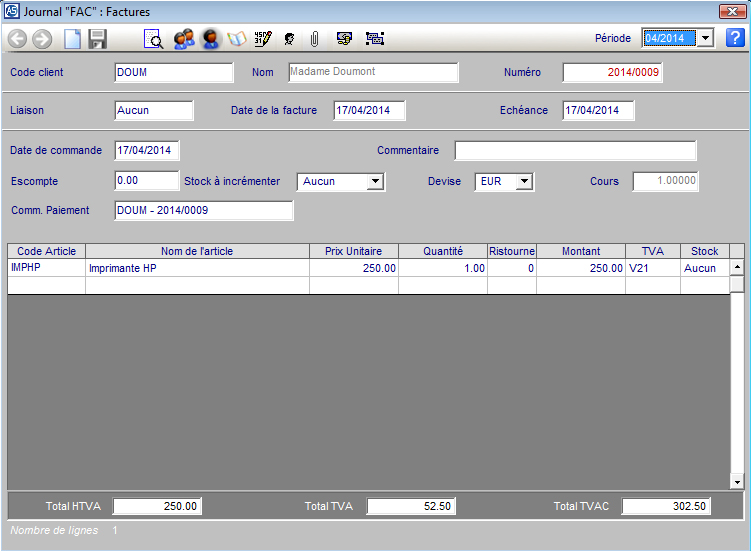Click the Code client input field
The height and width of the screenshot is (551, 751).
tap(173, 72)
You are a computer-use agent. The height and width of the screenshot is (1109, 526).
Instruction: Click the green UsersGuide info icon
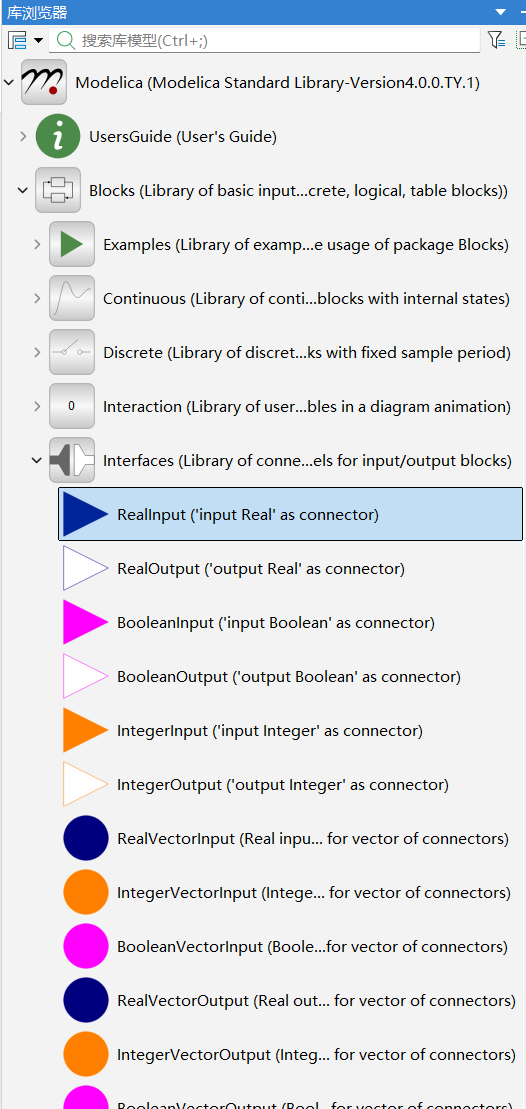point(58,137)
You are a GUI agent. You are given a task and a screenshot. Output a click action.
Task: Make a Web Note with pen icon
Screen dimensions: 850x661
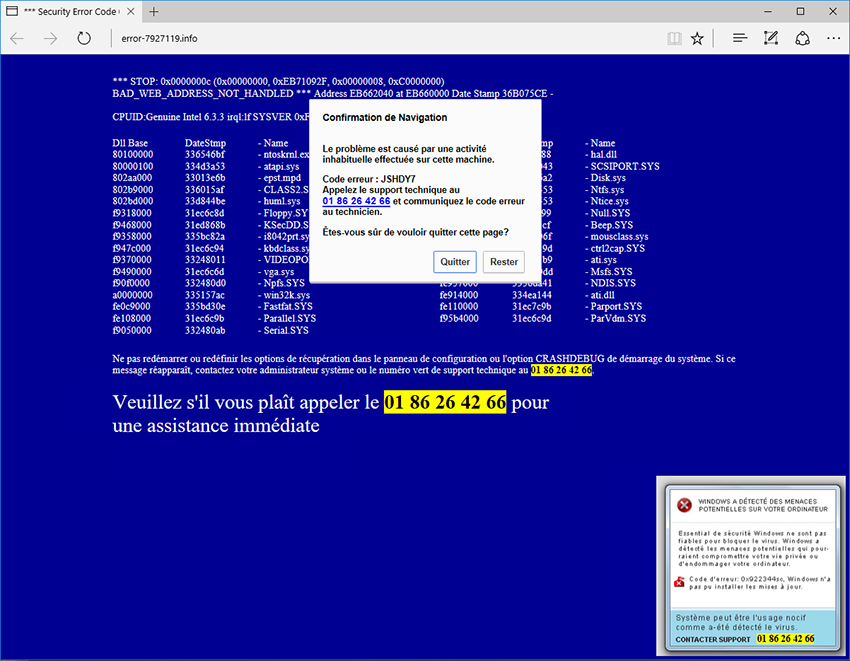(771, 38)
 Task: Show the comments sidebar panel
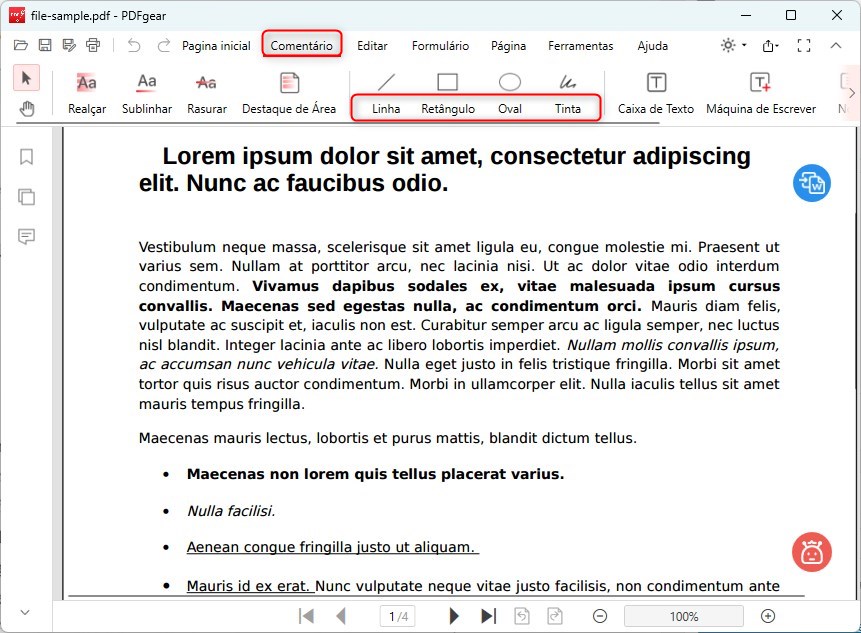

****************************************

Problem to solve
Which lines in the material contain the word "agent"? Pull each of them out.

Output for this exercise
You are a computer-use agent. The height and width of the screenshot is (1109, 526).
You are a GUI agent. You are given a task and a screenshot. Output a click action.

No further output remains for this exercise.